Dies bewirkt, dass die Ansicht der belangten Behörde, es sei auf Grund der Straftaten des Beschwerdeführers die besagte Annahme gerechtfertigt, vom Verwaltungsgerichtshof nicht - nach den genannten Kriterien - überprüft werden kann, zumal nicht bereits aus den festgestellten Deliktstypen im Zusammenhang mit der Höhe der festgestellten Strafen und der Häufigkeit der Begehung der Delikte ersichtlich ist, dass vom Beschwerdeführer eine derart große Gefahr für die maßgeblichen öffentlichen Interessen ausgeht, dass das Gerechtfertigtsein der besagten Annahme offenkundig ist.

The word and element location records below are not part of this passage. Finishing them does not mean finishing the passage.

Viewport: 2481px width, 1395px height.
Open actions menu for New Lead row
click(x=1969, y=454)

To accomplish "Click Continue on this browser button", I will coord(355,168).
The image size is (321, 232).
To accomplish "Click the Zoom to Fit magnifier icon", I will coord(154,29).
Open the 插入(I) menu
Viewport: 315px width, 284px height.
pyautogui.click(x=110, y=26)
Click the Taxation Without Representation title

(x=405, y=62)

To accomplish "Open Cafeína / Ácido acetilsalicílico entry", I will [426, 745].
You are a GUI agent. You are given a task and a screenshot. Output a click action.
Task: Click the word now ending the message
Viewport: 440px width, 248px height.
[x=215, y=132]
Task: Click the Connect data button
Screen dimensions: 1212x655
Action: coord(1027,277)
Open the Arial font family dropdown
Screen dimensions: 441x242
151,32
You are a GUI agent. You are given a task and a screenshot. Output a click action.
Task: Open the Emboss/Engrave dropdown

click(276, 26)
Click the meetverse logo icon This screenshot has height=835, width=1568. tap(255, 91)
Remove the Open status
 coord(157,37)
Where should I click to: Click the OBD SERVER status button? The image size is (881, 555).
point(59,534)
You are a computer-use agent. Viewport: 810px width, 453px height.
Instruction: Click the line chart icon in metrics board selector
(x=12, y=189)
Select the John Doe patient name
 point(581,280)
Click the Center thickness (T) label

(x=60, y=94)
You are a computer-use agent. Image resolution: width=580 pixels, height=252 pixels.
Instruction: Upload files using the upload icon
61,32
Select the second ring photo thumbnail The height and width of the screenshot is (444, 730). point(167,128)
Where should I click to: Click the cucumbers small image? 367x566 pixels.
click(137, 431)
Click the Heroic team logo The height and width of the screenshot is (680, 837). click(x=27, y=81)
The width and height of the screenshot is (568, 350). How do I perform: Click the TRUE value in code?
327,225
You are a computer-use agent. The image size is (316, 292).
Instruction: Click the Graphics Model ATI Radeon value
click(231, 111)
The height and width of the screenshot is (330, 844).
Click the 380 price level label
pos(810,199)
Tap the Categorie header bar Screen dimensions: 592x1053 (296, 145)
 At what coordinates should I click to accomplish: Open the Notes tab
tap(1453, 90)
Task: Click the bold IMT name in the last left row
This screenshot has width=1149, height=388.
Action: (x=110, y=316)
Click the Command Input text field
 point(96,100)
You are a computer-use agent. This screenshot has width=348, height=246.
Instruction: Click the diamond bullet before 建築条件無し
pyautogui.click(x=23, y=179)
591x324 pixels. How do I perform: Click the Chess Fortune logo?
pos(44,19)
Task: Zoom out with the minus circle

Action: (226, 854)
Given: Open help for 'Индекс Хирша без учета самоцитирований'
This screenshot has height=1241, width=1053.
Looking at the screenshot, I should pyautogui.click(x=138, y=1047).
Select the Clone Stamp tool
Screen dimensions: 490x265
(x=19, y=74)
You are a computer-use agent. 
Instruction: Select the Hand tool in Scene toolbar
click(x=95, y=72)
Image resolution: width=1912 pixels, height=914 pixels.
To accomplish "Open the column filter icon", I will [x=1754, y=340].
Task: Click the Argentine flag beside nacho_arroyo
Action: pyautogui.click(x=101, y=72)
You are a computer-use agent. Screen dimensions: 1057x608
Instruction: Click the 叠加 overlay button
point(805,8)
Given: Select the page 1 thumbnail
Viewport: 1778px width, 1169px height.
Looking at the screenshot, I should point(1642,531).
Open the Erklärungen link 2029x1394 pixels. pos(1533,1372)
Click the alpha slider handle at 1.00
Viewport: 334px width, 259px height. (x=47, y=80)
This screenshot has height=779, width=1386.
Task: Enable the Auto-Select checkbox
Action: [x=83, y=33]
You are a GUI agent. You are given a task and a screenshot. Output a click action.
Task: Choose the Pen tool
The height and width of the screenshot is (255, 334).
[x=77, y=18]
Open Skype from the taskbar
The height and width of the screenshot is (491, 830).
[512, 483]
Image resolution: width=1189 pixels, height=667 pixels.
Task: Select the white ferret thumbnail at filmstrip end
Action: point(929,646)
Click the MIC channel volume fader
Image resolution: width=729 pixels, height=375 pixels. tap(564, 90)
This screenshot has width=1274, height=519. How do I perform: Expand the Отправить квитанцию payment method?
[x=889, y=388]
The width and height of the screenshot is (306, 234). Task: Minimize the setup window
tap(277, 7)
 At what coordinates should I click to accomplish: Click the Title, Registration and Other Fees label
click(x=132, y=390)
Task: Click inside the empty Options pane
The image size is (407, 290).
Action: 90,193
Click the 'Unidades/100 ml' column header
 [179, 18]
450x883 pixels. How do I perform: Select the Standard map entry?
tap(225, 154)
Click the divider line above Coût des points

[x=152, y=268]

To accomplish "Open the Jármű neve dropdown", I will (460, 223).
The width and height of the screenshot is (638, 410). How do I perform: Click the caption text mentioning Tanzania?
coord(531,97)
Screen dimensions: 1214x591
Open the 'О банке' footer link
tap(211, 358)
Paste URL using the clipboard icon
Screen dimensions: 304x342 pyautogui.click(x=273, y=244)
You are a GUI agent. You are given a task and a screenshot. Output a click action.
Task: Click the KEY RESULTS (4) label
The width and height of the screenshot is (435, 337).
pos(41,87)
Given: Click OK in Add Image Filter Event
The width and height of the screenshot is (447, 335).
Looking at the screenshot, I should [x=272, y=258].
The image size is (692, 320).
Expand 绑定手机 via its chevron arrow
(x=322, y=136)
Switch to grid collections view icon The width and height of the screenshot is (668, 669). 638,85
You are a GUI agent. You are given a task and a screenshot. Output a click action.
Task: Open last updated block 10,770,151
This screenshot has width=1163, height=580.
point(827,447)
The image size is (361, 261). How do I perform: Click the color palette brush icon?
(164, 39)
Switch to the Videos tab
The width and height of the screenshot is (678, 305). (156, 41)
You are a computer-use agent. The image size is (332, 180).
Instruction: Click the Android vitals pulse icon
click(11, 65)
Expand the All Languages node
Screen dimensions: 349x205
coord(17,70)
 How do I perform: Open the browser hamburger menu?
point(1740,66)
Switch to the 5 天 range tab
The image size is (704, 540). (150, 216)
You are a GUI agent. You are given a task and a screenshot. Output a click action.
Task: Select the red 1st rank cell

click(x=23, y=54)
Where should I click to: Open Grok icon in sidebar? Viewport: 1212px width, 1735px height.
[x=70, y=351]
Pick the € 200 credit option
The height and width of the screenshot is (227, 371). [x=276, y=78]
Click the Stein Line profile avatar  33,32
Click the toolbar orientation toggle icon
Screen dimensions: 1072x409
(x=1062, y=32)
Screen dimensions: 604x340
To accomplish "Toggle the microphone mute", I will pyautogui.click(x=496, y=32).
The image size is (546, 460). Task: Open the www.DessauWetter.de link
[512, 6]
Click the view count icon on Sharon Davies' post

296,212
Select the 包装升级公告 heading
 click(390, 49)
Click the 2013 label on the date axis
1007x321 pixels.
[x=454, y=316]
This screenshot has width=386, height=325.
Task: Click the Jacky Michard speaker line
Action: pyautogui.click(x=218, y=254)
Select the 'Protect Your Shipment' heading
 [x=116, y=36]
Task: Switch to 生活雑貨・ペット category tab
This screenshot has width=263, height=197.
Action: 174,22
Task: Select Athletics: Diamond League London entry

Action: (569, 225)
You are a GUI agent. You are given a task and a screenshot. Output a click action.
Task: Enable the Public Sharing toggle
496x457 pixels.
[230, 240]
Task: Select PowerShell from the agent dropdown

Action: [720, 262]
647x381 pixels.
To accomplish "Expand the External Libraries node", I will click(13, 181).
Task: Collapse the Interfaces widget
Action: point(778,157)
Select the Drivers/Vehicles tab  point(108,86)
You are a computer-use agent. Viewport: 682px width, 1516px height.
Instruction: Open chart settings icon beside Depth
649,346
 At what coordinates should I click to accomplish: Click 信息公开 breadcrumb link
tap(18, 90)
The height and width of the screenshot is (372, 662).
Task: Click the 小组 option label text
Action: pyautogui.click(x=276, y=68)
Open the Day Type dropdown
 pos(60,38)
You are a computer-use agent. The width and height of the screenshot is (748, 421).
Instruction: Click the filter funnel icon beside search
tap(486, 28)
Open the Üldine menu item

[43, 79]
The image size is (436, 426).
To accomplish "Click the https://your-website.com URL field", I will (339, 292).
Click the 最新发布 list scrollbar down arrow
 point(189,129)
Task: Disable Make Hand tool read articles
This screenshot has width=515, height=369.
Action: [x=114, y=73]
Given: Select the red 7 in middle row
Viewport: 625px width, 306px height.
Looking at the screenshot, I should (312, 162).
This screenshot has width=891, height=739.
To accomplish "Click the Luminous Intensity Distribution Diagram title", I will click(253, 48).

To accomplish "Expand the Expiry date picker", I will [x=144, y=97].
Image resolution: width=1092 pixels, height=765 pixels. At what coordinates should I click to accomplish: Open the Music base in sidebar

2. Der angefochtene Bescheid war daher gemäß § 42 Abs. 2 Z. 3 lit. b und c VwGG wegen Rechtswidrigkeit infolge Verletzung von Verfahrensvorschriften aufzuheben.

3. Der Spruch über den Aufwandersatz gründet auf den §§ 47 ff VwGG iVm der Verordnung BGBl. Nr. 416/1994.